• _Goal_
Pick out every line of the rows below that contains the string "height", and copy each one in full.

** START OF Input **

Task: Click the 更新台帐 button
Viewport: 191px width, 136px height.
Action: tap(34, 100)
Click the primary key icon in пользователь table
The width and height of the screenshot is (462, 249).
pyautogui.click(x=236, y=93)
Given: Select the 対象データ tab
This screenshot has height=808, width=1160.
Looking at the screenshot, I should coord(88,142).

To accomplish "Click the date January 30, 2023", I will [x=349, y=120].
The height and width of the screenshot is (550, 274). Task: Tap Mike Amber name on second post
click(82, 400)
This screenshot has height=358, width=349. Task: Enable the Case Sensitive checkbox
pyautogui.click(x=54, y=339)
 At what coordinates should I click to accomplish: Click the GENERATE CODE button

** END OF Input **

• _Answer_
Viewport: 191px width, 136px height.
The width and height of the screenshot is (462, 249).
This screenshot has height=808, width=1160.
The height and width of the screenshot is (550, 274). Task: Tap Mike Amber name on second post
This screenshot has height=358, width=349. Task: Enable the Case Sensitive checkbox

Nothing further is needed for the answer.